Psychological support after an explosion has been shown to be helpful for children experiencing trauma. After the Manchester Bombings in 2017, a Resilience Hub was established to identify those in need of psychological support. This intervention was proven to be successful, with children that registered with the Hub earlier and thus received support faster, exhibiting fewer symptoms and improving more rapidly.

This level of psychological support seen after the Manchester bombings, however, simply does not exist in war-torn, low-and middle-income countries. These countries lack planned, sufficient, and integrated mental health services. Iraq has 3 child psychiatrists; Yemen has 2; Libya, Afghanistan and Syria do not have any (or at least none reported) according to the World Health Organisation.

The previously mentioned 2015 study on the psychological impact of landmines in Iran observed that mines and UXOs were often situated in poor and rural areas, meaning that blast victims were a considerable distance from health and psychiatric care centres.

Not only are children often unable to access specialised paediatric psychiatric care, the wide-area effects of explosive weapons rob them of any kind of therapeutic environment, such as home, school or parks**. **According to Dr Paul Wise, Professor of Paediatrics and Health Policy at Stanford University, the absence of "normalizing environment... only exacerbates long-term mental health effects".

Conclusion

Psychology is an imprecise science. Some studies claim children are uniquely affected by explosive weapons, others emphasise their unique resilience. Some tentative conclusions can be made, however.

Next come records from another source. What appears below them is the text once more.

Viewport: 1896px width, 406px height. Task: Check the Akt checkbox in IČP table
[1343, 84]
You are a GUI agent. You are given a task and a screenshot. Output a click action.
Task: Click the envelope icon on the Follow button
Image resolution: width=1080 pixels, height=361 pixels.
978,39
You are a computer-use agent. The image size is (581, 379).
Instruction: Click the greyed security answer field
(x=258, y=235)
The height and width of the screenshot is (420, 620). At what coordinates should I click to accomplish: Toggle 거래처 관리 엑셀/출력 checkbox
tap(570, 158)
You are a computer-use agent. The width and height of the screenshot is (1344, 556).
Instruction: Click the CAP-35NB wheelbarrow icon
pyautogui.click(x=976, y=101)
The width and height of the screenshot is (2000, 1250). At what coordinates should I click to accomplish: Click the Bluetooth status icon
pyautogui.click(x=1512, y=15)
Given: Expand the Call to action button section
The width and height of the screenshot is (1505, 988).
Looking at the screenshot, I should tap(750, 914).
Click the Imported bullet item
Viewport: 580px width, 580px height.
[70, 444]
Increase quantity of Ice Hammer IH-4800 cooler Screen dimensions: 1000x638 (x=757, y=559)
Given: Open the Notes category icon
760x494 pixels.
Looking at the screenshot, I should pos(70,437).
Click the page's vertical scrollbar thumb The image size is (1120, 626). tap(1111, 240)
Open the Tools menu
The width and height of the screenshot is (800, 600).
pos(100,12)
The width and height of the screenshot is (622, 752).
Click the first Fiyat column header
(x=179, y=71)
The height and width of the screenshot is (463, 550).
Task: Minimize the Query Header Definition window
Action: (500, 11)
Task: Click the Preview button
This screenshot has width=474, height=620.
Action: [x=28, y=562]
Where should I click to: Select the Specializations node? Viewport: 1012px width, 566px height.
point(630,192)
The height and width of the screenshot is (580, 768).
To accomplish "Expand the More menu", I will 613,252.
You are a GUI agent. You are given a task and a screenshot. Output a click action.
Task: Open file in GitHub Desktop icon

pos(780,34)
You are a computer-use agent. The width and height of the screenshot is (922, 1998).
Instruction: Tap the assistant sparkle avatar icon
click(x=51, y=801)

First, it is clear that explosive weapons subject children to feelings of uncertainty, insecurity and terror, but how a child will recover is far more difficult to predict and dependent on a multiplicity of factors.

Second, intervention can ameliorate mental health issues associated with explosive weapons and this support should be culturally appropriate.

Finally, while research has been conducted on the long-term psychological effects of blast injuries in countries such as the US, UK and Ireland, there is a need for research on children's long-term experiences in post-conflict areas in the least developed countries.